**SHORT PROBLEM:**
Could you pick up the post below on LeBron's playing time and carry it on from its last line?

___ QUOTED TEXT

Is this post we look at season data to compare the playing time of LeBron to other players.

Data comes from basketball-reference.com

Data preparation

We collect the data using pandas.read_html before transforming and cleaning.

First import some stuff:

import pandas as pd
import numpy as np
from matplotlib import pyplot as plt
import seaborn as sns
sns.set_theme()

players_dfs = {}
players = {
    "jamesle01": "James",
    "bryanko01": "Bryant",
    "jordami01": "Jordan",
    "abdulka01": "Jabar",
    "chambwi01": "Chamberlain",
    "malonka01": "Malone",
    "duncati01": "Duncan",
    "curryst01": "Curry",
    "paulch01": "Paul",
    "duranke01": "Durrant",
    "hardeja01": "Harden",
    "howardw01": "Howard",
    "westbru01": "Westbrook",
    "rosede01": "Rose",
    "leonaka01": "Leonard",
    "cartevi01": "Carter",
    "antetgi01": "Antetokounmpo",
    "anthoca01": "Anthony",
    "embiijo01": "Embiid",
    "willizi01": "Williamson",
}

for player in players:
    if player in players_dfs:
        print(f"{players[player]} already added")

______
___ STORED RECORDS

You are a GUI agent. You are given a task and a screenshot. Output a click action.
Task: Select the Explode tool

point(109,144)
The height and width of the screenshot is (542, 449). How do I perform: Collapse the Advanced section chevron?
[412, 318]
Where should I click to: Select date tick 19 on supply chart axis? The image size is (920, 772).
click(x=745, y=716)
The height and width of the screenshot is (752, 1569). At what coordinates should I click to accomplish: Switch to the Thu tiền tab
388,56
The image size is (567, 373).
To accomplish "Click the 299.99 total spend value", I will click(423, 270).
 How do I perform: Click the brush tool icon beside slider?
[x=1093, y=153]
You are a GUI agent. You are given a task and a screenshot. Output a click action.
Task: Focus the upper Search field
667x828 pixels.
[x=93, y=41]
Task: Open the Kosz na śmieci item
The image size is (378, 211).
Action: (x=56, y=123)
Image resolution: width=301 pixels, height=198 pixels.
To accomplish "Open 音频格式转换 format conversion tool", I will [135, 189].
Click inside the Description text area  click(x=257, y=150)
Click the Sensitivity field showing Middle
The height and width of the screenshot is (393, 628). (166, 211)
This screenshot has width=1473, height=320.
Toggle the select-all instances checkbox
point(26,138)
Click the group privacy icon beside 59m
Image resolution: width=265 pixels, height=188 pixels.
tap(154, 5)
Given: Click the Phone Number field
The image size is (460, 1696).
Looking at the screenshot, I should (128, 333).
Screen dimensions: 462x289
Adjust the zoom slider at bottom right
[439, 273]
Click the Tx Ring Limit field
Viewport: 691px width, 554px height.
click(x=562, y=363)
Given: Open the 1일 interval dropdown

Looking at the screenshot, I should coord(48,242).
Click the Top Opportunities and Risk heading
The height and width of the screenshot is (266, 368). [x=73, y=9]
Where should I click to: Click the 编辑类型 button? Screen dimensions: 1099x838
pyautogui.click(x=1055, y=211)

______

**EXERCISE RESULT:**
        continue
    print(f"{players[player]} fetching...")
    # df = pd.read_html(f"https://widgets.sports-reference.com/wg.fcgi?css=1&site=bbr&url=%2Fplayers%2F{player[0]}%2F{player}.html&div=div_per_game", flavor="bs4")[0]
    df = pd.read_html(
        f"https://widgets.sports-reference.com/wg.fcgi?css=1&site=bbr&url=%2Fplayers%2F{player[0]}%2F{player}.html&div=div_totals",
        flavor="bs4",
    )[0]

    # filter rows/columns and type
    df = df[["Season", "Age", "G", "MP"]]
    df = df.dropna(axis=1, thresh=1)
    df = df.loc[~df.isna().any(axis=1)]
    df["Season"] = pd.to_numeric(df["Season"].apply(lambda x: x[:4]))

    # keep first duplicate for changing team
    df = df.loc[~df["Age"].duplicated()]

    # reindex Age to fill gaps
    age_range = np.arange(df["Age"].min(), df["Age"].max() + 1)
    df = df.set_index("Age").reindex(age_range).reset_index()
    df["Season"] = df["Season"].interpolate()
    df = df.mask(df.isna(), 0)

    # seasonNo as number of seasons played
    df["SeasonNo"] = df["Age"] - df["Age"].min() + 1
    df["Player"] = players[player]
    players_dfs[player] = df[["Season", "G", "MP", "Age", "SeasonNo", "Player"]]

df_players = pd.concat(players_dfs, axis=0)

# Pivot table aligned to career start
plot_col = "MP"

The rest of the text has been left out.